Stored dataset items
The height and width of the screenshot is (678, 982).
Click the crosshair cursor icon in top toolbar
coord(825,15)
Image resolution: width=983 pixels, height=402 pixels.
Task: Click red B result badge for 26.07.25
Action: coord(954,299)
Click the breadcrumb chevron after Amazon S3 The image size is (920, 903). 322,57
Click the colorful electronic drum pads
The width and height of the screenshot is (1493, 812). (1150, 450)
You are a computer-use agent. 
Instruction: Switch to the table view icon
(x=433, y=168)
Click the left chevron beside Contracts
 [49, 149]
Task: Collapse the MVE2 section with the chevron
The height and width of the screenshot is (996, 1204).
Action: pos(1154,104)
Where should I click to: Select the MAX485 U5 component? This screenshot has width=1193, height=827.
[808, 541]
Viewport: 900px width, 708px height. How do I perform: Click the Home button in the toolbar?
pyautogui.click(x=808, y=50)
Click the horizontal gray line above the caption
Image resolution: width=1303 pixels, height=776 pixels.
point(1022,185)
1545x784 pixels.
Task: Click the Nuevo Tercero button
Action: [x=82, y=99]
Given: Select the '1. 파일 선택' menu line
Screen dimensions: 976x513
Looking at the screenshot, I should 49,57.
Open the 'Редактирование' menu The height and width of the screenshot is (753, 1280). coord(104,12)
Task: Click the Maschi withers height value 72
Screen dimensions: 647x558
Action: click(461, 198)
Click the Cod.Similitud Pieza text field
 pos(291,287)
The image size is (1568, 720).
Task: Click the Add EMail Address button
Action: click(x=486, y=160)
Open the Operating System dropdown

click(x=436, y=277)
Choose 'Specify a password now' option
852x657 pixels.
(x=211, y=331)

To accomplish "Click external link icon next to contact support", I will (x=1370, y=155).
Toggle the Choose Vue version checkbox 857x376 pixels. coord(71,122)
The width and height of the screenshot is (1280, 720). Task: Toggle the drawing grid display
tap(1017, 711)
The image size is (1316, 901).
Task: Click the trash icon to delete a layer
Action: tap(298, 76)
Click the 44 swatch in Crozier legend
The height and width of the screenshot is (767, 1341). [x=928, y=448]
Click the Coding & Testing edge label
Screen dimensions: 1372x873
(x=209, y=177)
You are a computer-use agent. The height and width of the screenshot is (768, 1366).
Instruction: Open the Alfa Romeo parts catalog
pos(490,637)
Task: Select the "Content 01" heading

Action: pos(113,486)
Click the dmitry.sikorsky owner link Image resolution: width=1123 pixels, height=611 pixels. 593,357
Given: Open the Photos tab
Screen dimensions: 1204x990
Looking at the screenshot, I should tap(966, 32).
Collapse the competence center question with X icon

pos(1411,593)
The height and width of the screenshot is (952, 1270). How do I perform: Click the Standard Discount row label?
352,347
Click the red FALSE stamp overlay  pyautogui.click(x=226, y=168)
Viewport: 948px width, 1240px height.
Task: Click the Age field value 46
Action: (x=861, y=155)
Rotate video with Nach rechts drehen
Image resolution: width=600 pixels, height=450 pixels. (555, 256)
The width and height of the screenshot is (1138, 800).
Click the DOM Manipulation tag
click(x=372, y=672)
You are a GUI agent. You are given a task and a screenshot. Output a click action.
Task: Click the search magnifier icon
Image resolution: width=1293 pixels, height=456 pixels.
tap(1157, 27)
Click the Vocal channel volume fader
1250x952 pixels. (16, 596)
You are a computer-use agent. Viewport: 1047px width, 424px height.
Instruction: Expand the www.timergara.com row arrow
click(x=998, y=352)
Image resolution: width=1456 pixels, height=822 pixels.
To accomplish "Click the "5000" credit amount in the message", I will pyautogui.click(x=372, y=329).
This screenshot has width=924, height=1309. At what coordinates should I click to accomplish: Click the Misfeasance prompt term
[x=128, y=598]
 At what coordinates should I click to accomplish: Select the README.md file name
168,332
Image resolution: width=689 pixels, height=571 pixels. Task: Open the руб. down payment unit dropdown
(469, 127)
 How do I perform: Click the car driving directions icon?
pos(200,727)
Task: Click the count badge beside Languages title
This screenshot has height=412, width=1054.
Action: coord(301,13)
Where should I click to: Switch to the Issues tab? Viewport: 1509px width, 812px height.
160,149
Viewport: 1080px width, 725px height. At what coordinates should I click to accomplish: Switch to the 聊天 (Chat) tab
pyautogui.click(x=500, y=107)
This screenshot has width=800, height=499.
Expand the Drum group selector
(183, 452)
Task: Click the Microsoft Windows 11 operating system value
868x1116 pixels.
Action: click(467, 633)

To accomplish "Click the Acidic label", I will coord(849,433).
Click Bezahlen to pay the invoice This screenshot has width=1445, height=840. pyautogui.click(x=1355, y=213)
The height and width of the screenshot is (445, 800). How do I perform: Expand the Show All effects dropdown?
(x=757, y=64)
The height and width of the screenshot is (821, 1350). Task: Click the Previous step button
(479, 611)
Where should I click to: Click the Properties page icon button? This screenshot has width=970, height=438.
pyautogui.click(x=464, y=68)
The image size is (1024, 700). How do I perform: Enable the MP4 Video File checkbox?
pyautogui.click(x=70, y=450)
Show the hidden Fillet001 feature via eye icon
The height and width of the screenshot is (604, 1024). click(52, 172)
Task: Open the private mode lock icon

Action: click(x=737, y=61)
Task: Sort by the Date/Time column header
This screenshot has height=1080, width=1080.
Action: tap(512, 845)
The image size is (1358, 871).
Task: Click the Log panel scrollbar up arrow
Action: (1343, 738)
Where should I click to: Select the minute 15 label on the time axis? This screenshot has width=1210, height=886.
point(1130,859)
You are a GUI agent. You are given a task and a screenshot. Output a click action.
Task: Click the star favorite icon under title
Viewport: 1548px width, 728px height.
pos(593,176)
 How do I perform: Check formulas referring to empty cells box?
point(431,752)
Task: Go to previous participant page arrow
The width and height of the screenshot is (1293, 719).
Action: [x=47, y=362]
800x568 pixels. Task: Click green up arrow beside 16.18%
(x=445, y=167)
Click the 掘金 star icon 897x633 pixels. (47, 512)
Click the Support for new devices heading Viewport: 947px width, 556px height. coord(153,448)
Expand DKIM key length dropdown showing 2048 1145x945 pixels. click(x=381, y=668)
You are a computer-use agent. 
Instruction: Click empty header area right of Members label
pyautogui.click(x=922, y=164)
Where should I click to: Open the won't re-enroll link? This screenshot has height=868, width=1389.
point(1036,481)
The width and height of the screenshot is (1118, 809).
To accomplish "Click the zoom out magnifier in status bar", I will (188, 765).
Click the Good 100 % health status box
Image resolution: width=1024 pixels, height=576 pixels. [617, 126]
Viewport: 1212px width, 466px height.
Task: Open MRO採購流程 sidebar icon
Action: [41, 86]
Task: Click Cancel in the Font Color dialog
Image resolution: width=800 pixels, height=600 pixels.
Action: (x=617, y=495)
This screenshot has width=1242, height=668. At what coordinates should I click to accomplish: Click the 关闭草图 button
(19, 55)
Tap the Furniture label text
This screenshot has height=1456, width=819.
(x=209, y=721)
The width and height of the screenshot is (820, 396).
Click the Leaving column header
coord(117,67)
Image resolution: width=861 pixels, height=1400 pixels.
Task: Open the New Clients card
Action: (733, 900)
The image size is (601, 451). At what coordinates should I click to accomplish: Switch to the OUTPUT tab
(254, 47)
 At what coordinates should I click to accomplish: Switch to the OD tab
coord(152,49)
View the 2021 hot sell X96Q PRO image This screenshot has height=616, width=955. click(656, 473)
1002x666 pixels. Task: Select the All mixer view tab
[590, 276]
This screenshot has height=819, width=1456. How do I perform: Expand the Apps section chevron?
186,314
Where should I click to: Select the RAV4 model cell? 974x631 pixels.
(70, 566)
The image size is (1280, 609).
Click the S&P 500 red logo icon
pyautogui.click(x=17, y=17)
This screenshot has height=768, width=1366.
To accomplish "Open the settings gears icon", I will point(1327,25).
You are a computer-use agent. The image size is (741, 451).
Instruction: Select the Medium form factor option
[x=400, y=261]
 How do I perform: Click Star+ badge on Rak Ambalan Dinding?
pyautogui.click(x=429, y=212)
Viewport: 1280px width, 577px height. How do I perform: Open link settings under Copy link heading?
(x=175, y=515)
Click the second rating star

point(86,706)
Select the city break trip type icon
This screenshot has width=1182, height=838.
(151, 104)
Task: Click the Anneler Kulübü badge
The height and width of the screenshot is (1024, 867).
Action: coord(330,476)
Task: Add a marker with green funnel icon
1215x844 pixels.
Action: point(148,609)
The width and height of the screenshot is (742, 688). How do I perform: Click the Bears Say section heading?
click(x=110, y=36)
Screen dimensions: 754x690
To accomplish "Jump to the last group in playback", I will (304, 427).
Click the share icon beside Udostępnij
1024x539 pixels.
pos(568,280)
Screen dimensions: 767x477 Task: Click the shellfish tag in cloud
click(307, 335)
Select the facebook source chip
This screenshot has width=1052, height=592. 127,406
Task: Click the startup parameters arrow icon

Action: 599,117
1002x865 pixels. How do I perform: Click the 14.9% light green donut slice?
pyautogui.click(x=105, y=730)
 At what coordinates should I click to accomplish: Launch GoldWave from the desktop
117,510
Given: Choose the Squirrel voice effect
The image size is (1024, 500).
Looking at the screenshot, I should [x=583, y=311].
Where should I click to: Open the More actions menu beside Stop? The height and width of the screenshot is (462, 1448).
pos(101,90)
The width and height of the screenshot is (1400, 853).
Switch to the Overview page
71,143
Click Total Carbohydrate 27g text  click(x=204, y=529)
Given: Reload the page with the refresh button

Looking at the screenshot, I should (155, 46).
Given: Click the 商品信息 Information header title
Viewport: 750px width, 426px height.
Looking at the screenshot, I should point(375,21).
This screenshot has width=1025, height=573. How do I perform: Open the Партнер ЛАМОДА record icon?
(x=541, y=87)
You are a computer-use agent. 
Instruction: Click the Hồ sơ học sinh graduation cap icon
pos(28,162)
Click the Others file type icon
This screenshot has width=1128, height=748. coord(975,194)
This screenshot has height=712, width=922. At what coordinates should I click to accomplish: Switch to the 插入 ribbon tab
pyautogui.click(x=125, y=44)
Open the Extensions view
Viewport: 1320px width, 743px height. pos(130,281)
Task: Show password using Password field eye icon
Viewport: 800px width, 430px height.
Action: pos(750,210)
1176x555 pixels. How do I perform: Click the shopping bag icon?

### Work item
Above are some records. Copy each of their lines that holds the string "title".

### Task output
Task: Click the count badge beside Languages title
Task: Click the star favorite icon under title
Given: Click the 商品信息 Information header title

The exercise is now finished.